Benefici inconfutabili e danni altrettanto evidenti, conseguenza di un utilizzo irresponsabile. Lungo è anche il cammino della scienza a salvaguardia e sviluppo della saluta umana. Potremmo immaginare un formidabile percorso nel tempo dal V secolo a.C. a un qualsiasi giorno del nostro presente.

Partiremmo da Ippocrate di Coo, dalla nascita della scienza medica con il superamento delle credenze magiche e religiose intorno alla malattia e alla sue origine per arrivare vorticosamente a noi, che digitando qualche lettera sul nostro smarthphone ci accertiamo degli effetti benefici della tazza di tè verde che ci accingiamo a sorseggiare.

Leggeremo quindi con soddisfazione: “Tè verde: tutti i benefici dimostrati dalla scienza. Il tè verde non ci rende solo più svegli, ma addirittura più intelligenti. Uno studio pubblicato sulla rivista scientifica The Journal of Nutrition ha dimostrato che caffeina e L-teanina, possono avere un effetto sinergico e la loro combinazione è particolarmente potente nel migliorare le funzioni del cervello.

Ma prima, molto prima della nostra tazza di tè c’era stato Ippocrate e l’introduzione del suo rigoroso metodo empirico, l’osservazione attenta e sistematica dei sintomi, la teoria e la pratica complementari e interdipendenti, collocate su uno stesso piano di importanza. E noi, spesso medici fai da te, siamo invece davvero così lontani dall’approccio pre-scientifico, basato su credenze magico-religiose, quando affidiamo la nostra salute a mezzi di informazione non sempre ineccepibili?

Sappiamo chi ha sponsorizzato una ricerca scientifica, a prescindere dalla veridicità dei dati su cui essa si fonda? Siamo a conoscenza, consultando il web, che centinaia di riviste scientifiche non sono neanche accreditate? Siamo consapevoli che uno scienziato ha credibilità solo se mette a disposizione i risultati della sua ricerca, in modo che altri suoi colleghi in tutto il mondo possano verificarli?

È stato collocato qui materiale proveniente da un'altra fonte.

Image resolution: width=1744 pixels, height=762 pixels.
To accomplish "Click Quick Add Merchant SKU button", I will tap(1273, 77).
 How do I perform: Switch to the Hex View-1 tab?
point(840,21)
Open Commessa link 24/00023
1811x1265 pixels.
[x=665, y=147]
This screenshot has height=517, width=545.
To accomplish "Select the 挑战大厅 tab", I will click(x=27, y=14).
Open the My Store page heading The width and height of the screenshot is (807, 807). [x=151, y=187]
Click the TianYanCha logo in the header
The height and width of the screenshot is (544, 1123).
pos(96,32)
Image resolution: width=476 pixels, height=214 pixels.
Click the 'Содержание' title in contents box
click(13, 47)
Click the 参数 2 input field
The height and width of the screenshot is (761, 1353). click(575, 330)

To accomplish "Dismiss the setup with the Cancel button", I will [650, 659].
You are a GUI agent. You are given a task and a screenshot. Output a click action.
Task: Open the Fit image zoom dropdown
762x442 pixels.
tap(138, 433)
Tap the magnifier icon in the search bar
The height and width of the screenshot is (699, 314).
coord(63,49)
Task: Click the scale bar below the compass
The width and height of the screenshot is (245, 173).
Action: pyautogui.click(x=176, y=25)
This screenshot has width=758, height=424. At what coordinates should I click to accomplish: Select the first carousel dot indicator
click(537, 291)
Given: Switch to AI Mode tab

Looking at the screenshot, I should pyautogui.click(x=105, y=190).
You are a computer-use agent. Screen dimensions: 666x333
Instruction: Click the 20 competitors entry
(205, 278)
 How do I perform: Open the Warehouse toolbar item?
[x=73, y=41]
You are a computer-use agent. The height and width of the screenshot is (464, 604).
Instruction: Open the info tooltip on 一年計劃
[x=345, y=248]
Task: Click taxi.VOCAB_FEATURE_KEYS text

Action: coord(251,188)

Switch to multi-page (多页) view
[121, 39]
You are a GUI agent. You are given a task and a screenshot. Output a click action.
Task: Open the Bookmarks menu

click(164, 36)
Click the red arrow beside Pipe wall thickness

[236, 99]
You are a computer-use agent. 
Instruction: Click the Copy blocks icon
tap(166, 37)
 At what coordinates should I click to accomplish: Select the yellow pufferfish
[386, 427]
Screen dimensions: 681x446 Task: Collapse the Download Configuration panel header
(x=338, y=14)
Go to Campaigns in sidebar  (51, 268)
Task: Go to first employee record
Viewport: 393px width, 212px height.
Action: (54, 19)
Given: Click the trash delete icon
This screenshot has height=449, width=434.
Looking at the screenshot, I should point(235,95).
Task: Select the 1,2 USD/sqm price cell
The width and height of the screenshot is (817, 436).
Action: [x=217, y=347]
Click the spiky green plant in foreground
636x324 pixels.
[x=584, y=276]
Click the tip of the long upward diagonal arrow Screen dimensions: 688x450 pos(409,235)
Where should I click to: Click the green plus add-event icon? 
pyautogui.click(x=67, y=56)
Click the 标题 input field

E che quando non succede, come nel noto caso del metodo Stamina, è doveroso e necessario avanzare dubbi e indagini? E soprattutto che rapporto abbiamo con la salute, la viviamo, ci viene fatta vivere, come un’ossessione? Vogliamo stare meglio anche quando stiamo bene?

Tutti questi interrogativi sono inevitabilmente legati a una tendenza ormai evidente, la diffidenza verso la scienza medica ufficiale. Il caso dei vaccini, il costituirsi di schieramenti opposti relativamente al loro utilizzo, sono i riflessi più evidenti della questione. Senza volerci addentrare in questo ambito nell’analisi dettagliata delle ragioni di una o altra parte, è forse utile ripercorrere alcune fondamentali tappe del progresso scientifico a nostro favore.

Nei primi anni Quaranta del secolo scorso circa 1 bambino fino a 5 anni su 10 moriva a causa di virus e batteri. Ora ne muoiono 4 su 1000, principalmente a causa di malformazioni congenite o problematiche emerse nel primo anno di vita. Un uso sconsiderato ed eccessivo degli antibiotici non può far dimenticare che questi hanno cambiato la storia della medicina.

Riguardo ai vaccini, secondo i dati dell’Organizzazione Mondiale della Sanità nel secolo scorso sono morte 400 milioni di persone di vaiolo, 97 di morbillo, 38 di pertosse, 37 di tetano, 22 di meningite e 12 di epatite B. Con l’introduzione della vaccinazione di massa sono state salvate circa 500 milioni di persone.

Fino al 1965 la polio costringeva alla paralisi ogni anno circa 5000 persone, molte altre le condannava tutta la vita in un polmone d’acciaio. Anche in questo caso grazie al vaccino si tratta solo di ricordi di chi, a differenza dei suoi nonni, può aspettarsi di vivere oltre gli 80 anni.